What to do ::
1. In the Chan Tseng-hsi biography, rewrite the paragraph beginning "Born and raised in the province of Guangdong" as a short bulleted list that keeps its main facts.
2. Extend the Chan Tseng-hsi biography with the next passage after its final sentence.

Quoted passage ::
========================================================================

- Born: Chan Tseng-hsi 1923 Guangdong, China
- Died: 8 March 1986 (aged 62–63)
- Occupation: Property developer
- Known for: Co-founder of the Hang Lung Group
- Children: Ronnie Chan Gerald Chan

= Chan Tseng-hsi =

Chinese businessman

Chan Tseng-hsi (陳曾熙 (Chén Zēngxī); abbreviated as T.H. Chan; 1923 – 8 March 1986) was a Hong Kong entrepreneur who founded the Hong Kong–based real estate company Hang Lung Group.

Born and raised in the province of Guangdong, China, Chan moved to British Hong Kong in the 1940s because of the Chinese Civil War. He took an entry-level job in a bank and eventually built a successful real estate business. According to his son Gerald, he used to loan money to his friends to pay for their children's school fees. His wife, Tan Chingfen, was a nurse who, in the 1950s, gave cholera vaccinations to the neighbourhood children in the family kitchen.

After Gerald got a fellowship for his doctoral studies at Harvard, Chan was proud of his son, but disturbed that Gerald was taking the place of someone who could not pay. He told a friend, "We have the means to pay tuition. Why is Gerald taking the scholarship away from someone else?"

========================================================================

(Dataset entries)
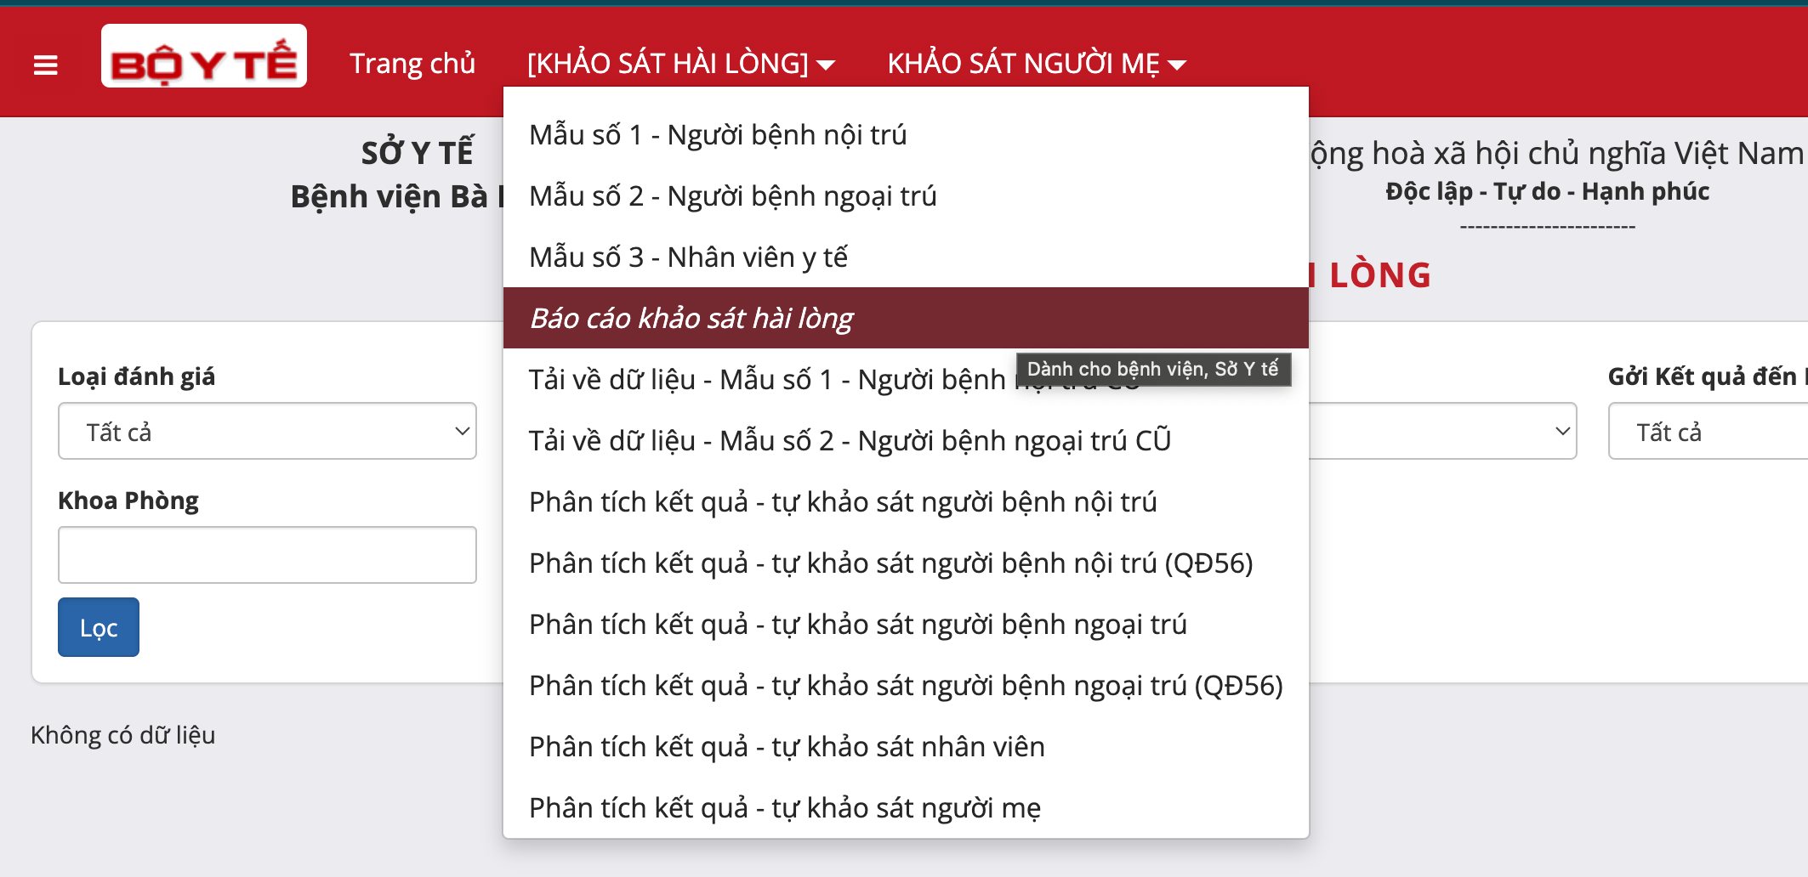The width and height of the screenshot is (1808, 877).
Task: Open the Loại đánh giá dropdown
Action: tap(267, 432)
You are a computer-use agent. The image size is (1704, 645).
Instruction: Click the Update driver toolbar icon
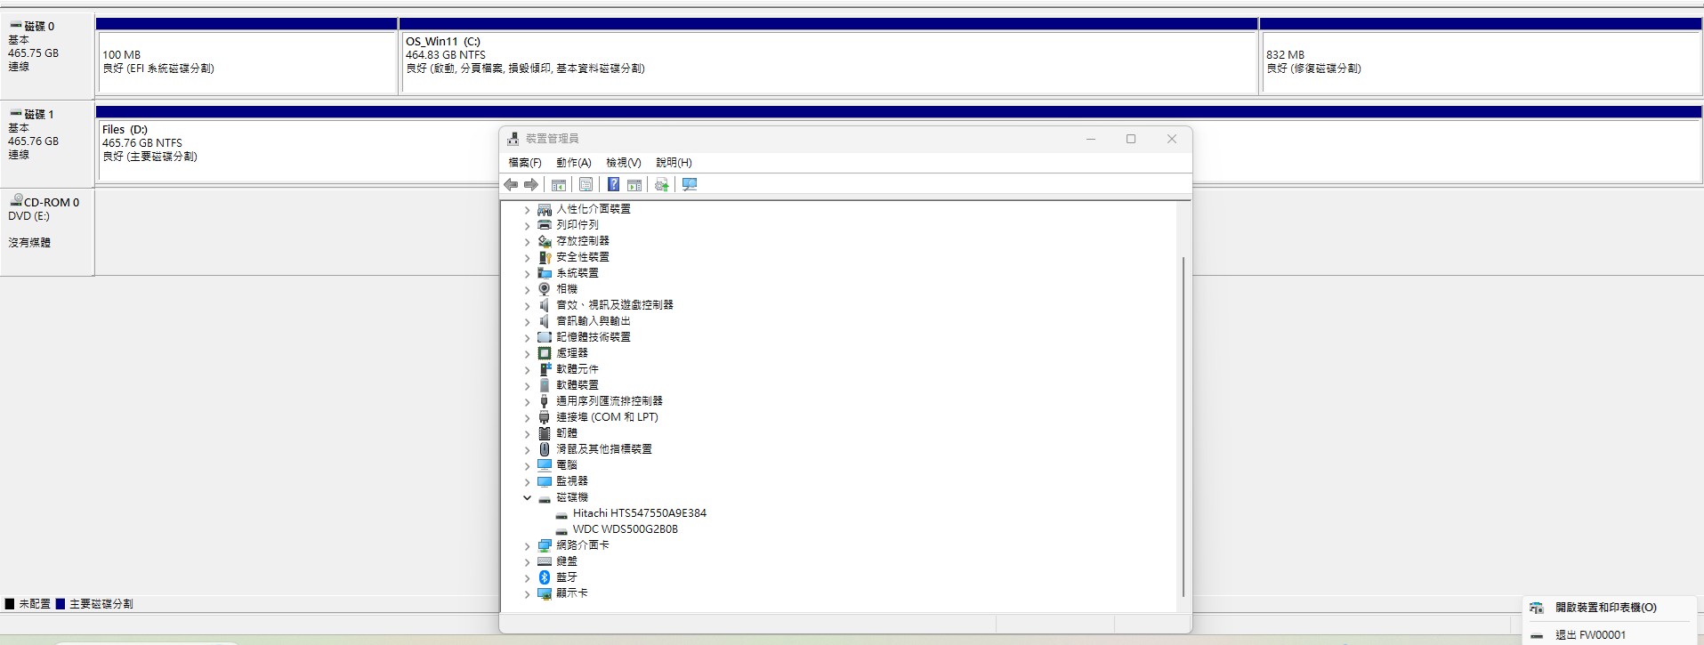click(661, 185)
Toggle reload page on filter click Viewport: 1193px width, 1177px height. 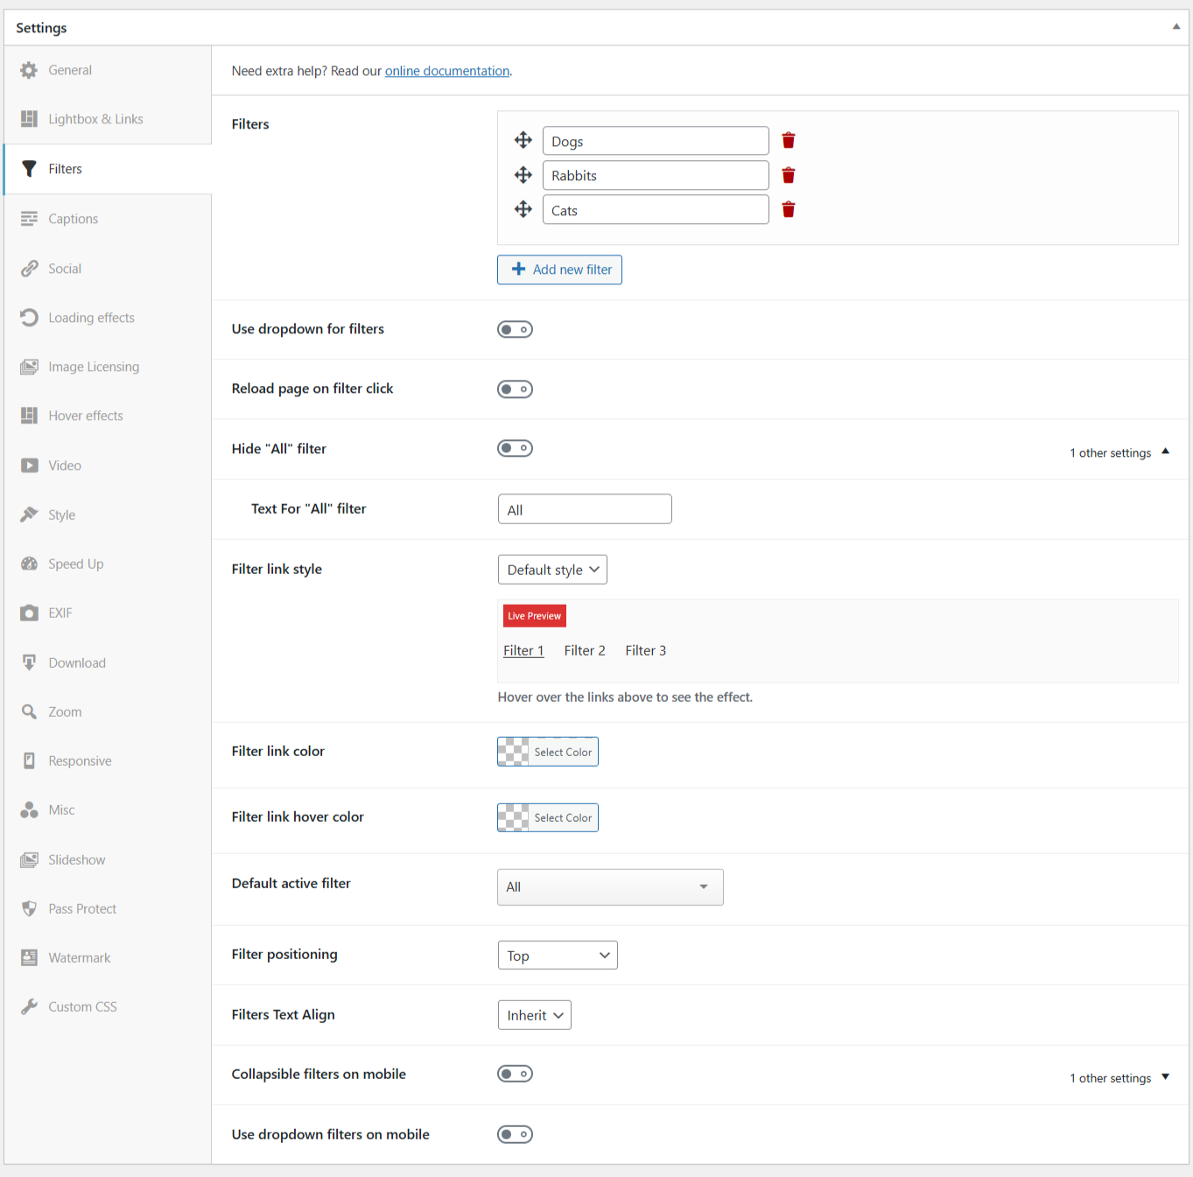[x=515, y=389]
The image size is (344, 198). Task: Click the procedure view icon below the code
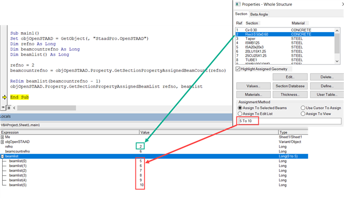pos(3,108)
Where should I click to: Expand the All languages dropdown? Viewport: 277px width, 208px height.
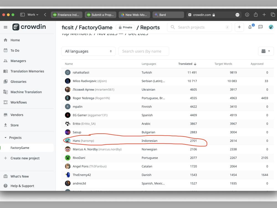[x=88, y=51]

========================================================================

Per-task answers ::
1.
- Born and raised in Guangdong, China
- Moved to British Hong Kong in the 1940s because of the Chinese Civil War
- Started in an entry-level bank job and eventually built a successful real estate business
- According to his son Gerald, he loaned friends money for their children's school fees
- His wife, Tan Chingfen, was a nurse who gave cholera vaccinations to neighborhood children in the family kitchen in the 1950s

2.
In 2014, his sons Ronnie and Gerald donated $350 million to Harvard University, which named the Harvard T.H. Chan School of Public Health after him. Harvard officials said the money would be used in four areas: pandemics, including obesity, cancer, and the Ebola outbreak in West Africa; harmful environments, including pollution and violence; poverty and humanitarian crises; and failing health systems.

Also in 2014, Ronnie Chan and his wife Barbara donated $20 million to the University of Southern California in honor of T.H. Chan's widow to name and endow the USC Mrs. T.H. Chan Division of Occupational Science and Occupational Therapy.

In 2021, the Chan family made an unrestricted gift of $175 million to the UMass Medical School, which changed its name to the UMass Chan Medical School in recognition of this donation.

In March 2022, the Morningside Academy for Design was founded with a $100 million gift from the Morningside Foundation, the philanthropic arm of the T.H. Chan family.